*Directions*. The answer should consist of each line below that contains the word "agent".
======== Data for this task
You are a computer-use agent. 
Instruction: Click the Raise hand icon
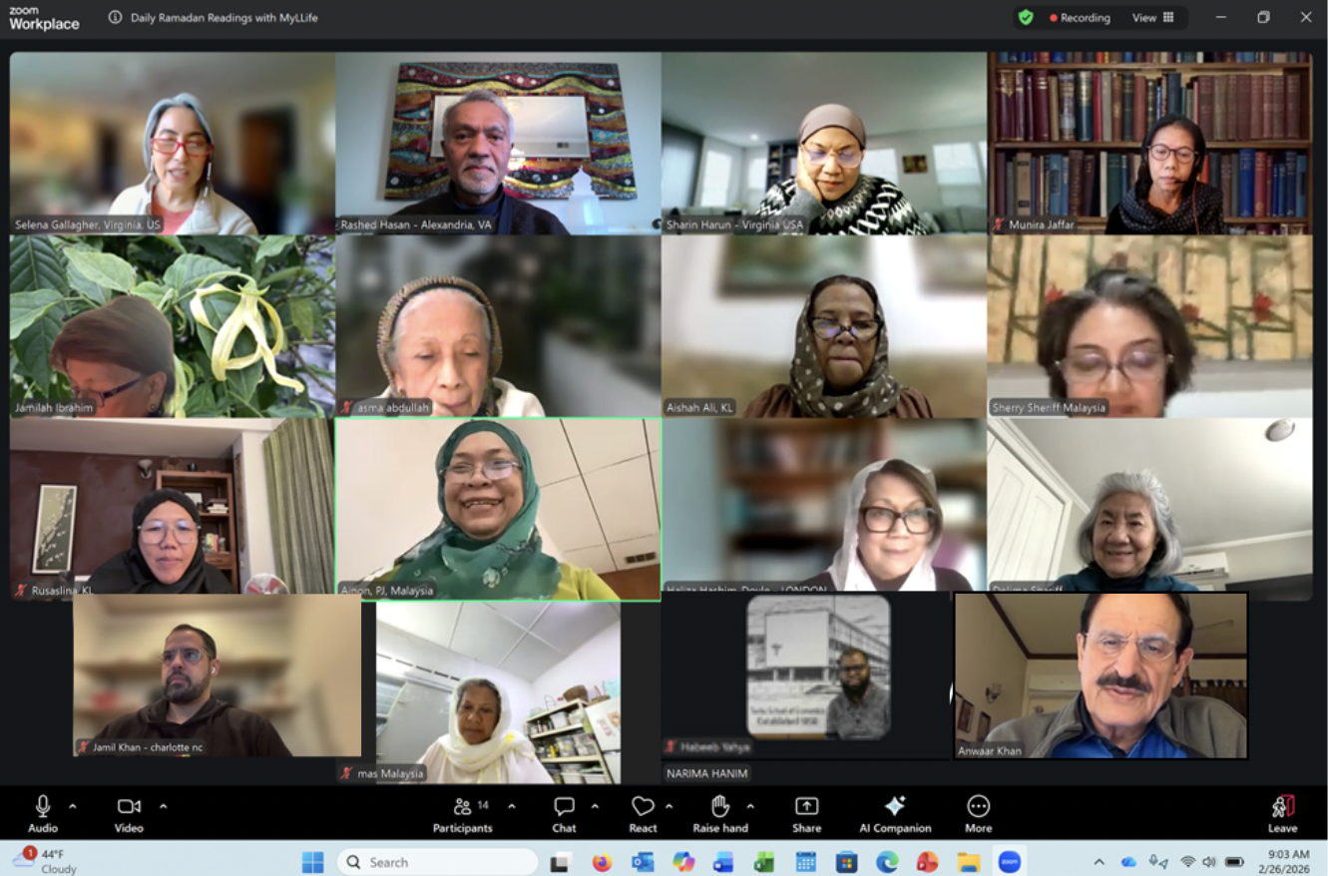719,812
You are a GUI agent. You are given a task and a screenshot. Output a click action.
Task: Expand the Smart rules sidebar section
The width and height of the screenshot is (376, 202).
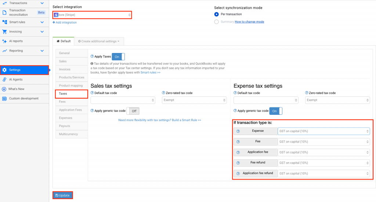click(x=42, y=22)
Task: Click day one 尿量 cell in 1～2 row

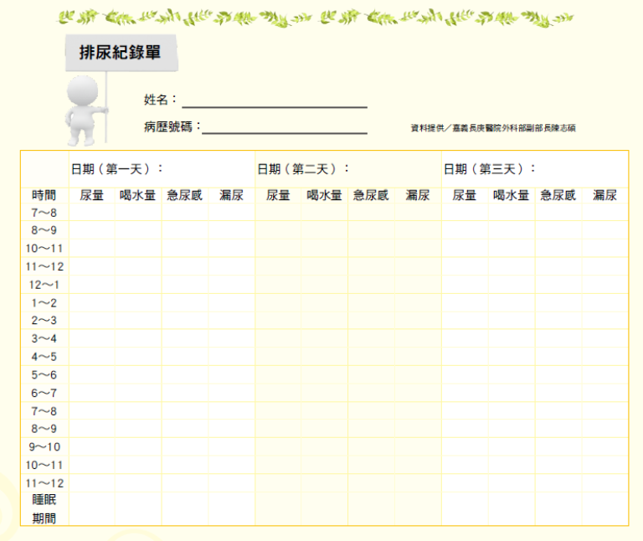Action: pyautogui.click(x=92, y=303)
================
*Task solution*.
You are a computer-use agent. 
You are a GUI agent. You are given a task and a screenshot. Output a click action.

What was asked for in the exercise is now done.